> [Material provided]
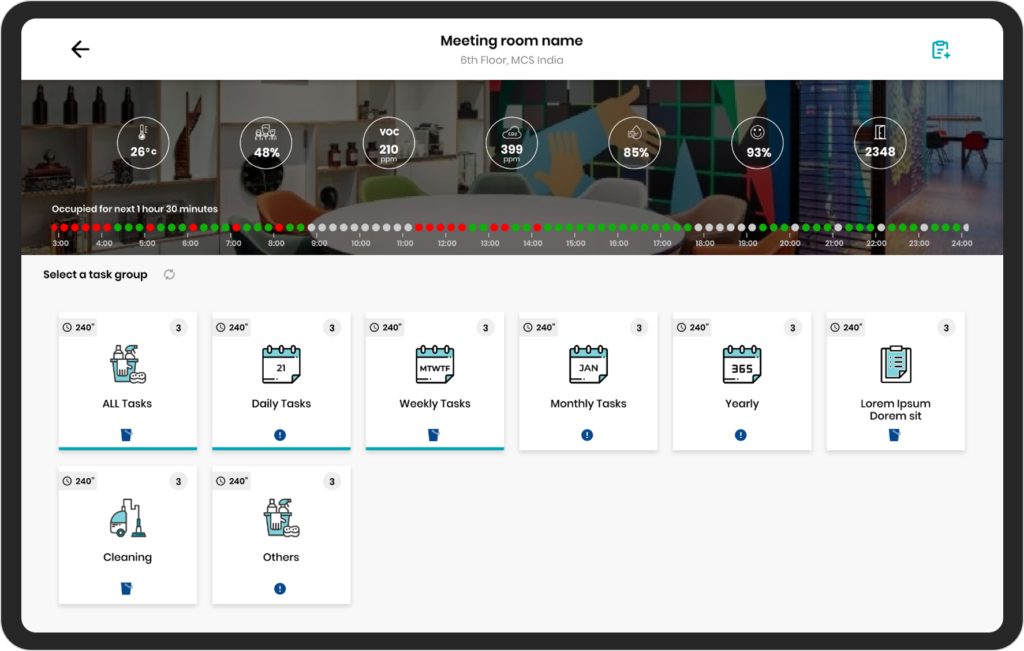Open the Others task group
This screenshot has width=1024, height=651.
pyautogui.click(x=281, y=535)
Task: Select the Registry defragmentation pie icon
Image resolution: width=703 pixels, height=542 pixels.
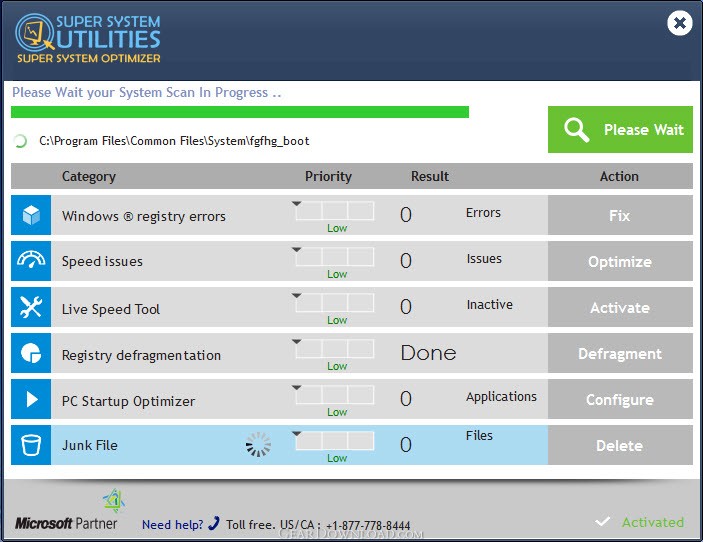Action: pyautogui.click(x=31, y=354)
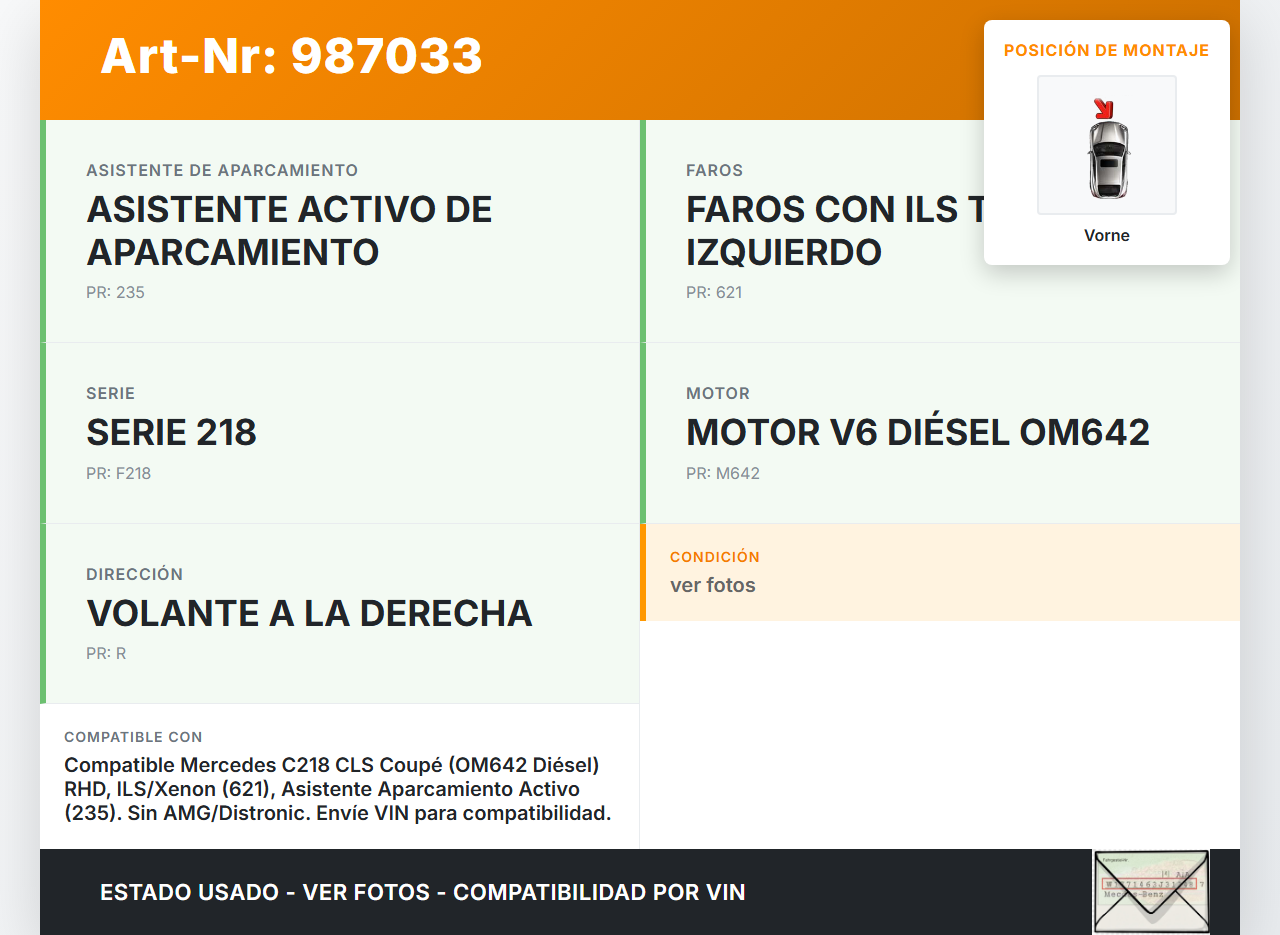
Task: Click the Art-Nr: 987033 title
Action: [291, 56]
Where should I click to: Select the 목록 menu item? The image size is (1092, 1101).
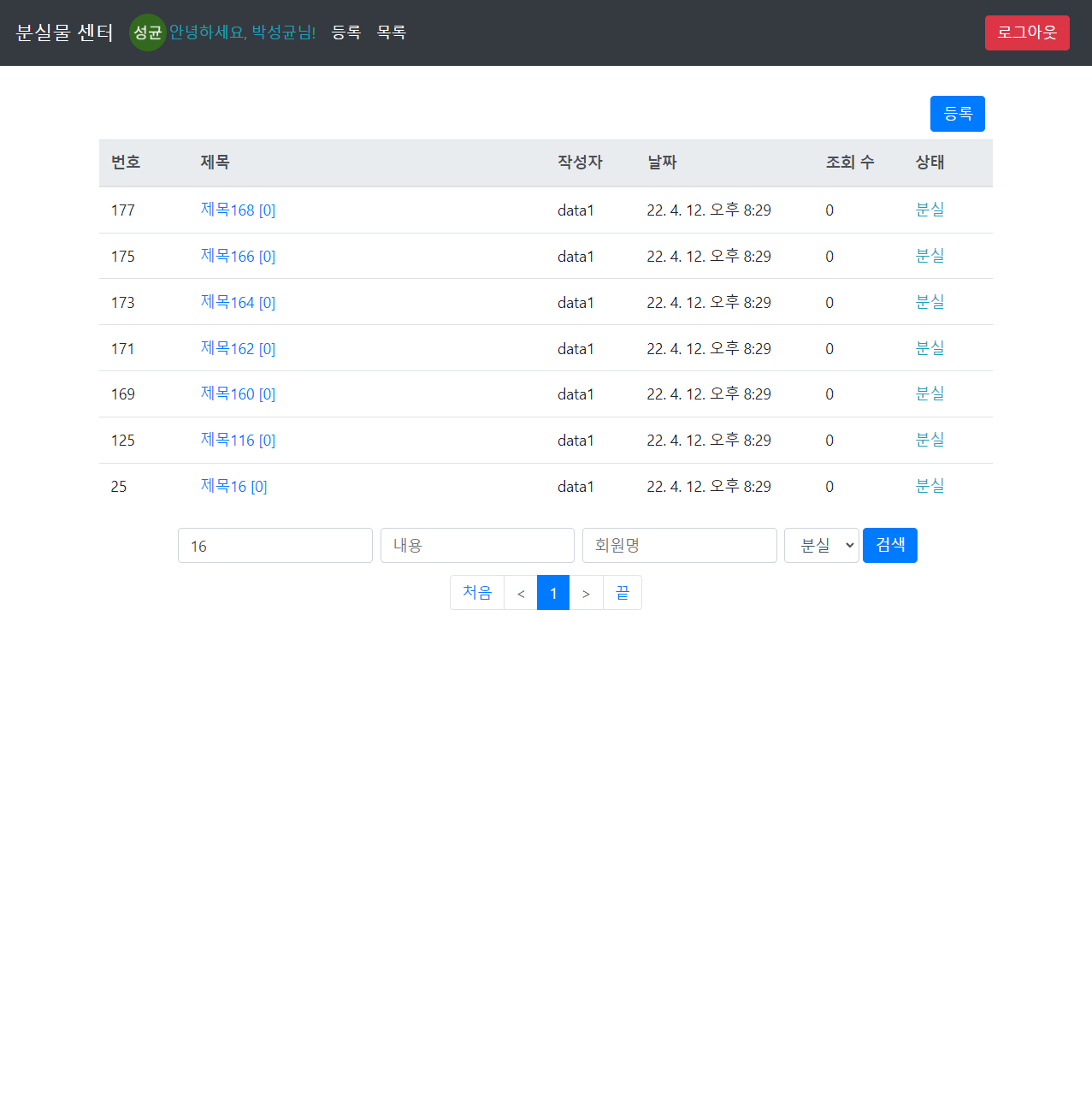pos(392,33)
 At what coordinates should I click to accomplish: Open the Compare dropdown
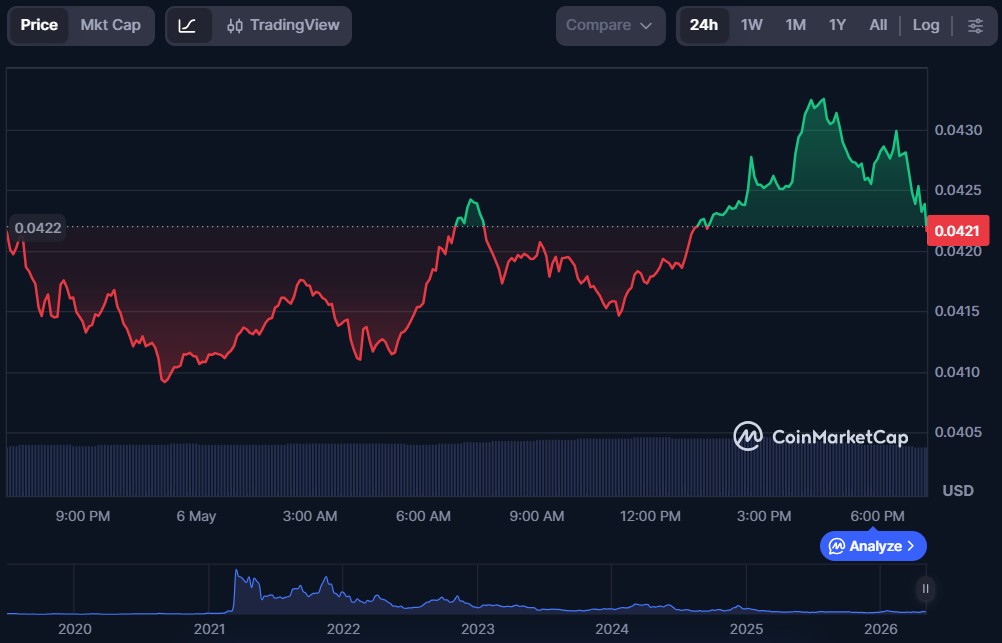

> [Aim of the exercise] Exact copy, pictures omitted: every line from the one holding "Where should I" through the last line of the data above, and nothing else.

> [Written solution]
Where should I click to: Select the 목록 menu item? The image size is (1092, 1101).
pos(392,33)
 At what coordinates should I click to accomplish: Open the Compare dropdown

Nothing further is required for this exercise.